WHAT YOU SHOULD DO: Word for word, set down the lines from the one that holds "Image resolution: width=1568" through the final line of the listing below, and exclude every picture.
*** Opening of ENTRIES PROVIDED ***
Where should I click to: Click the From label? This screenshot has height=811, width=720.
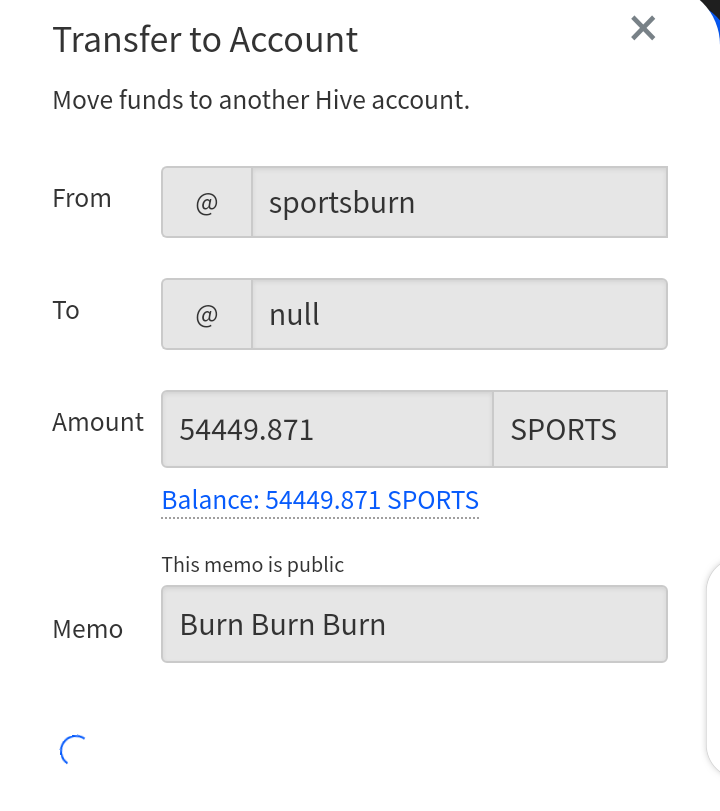(82, 199)
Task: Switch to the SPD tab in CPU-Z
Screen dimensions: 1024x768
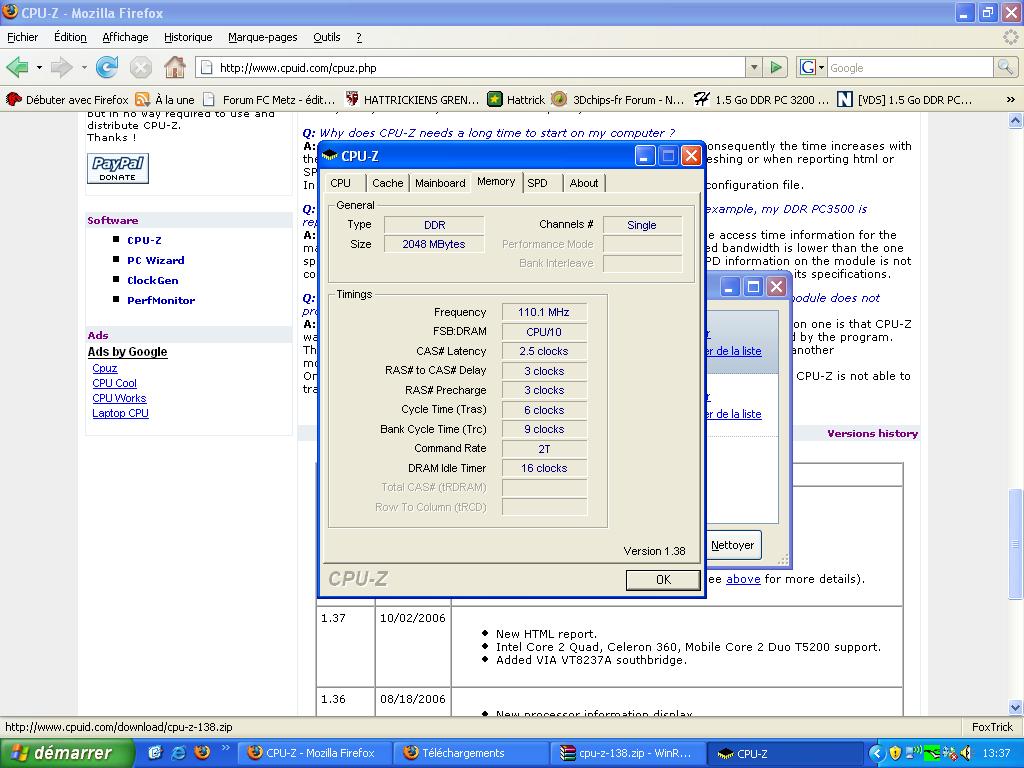Action: [x=538, y=183]
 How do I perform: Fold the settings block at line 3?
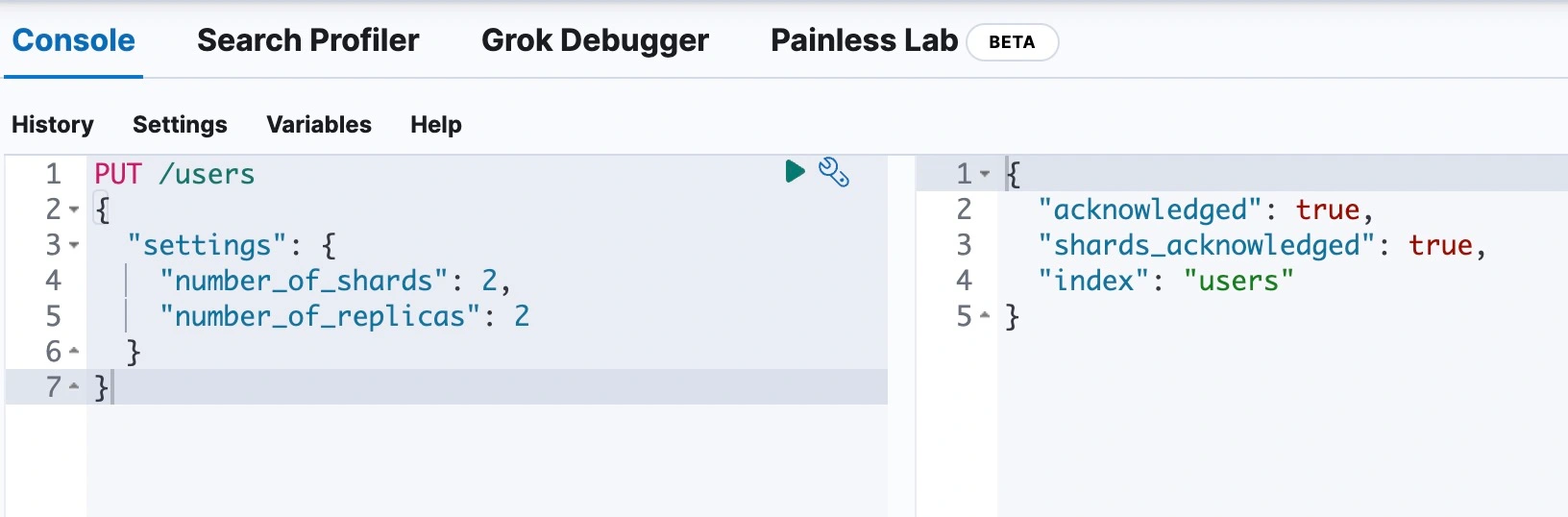point(74,245)
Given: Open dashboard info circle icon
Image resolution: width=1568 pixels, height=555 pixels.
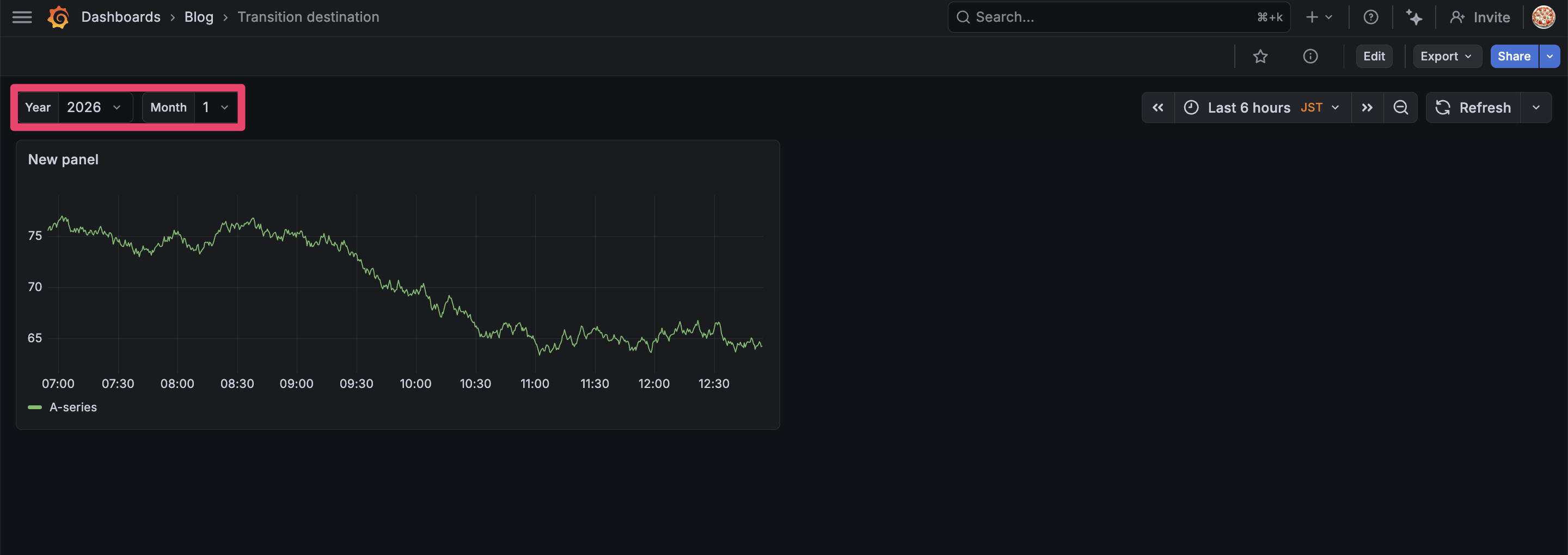Looking at the screenshot, I should 1310,57.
*** Close of ENTRIES PROVIDED ***
OUTPUT BELOW:
Image resolution: width=1568 pixels, height=555 pixels.
Looking at the screenshot, I should 1310,57.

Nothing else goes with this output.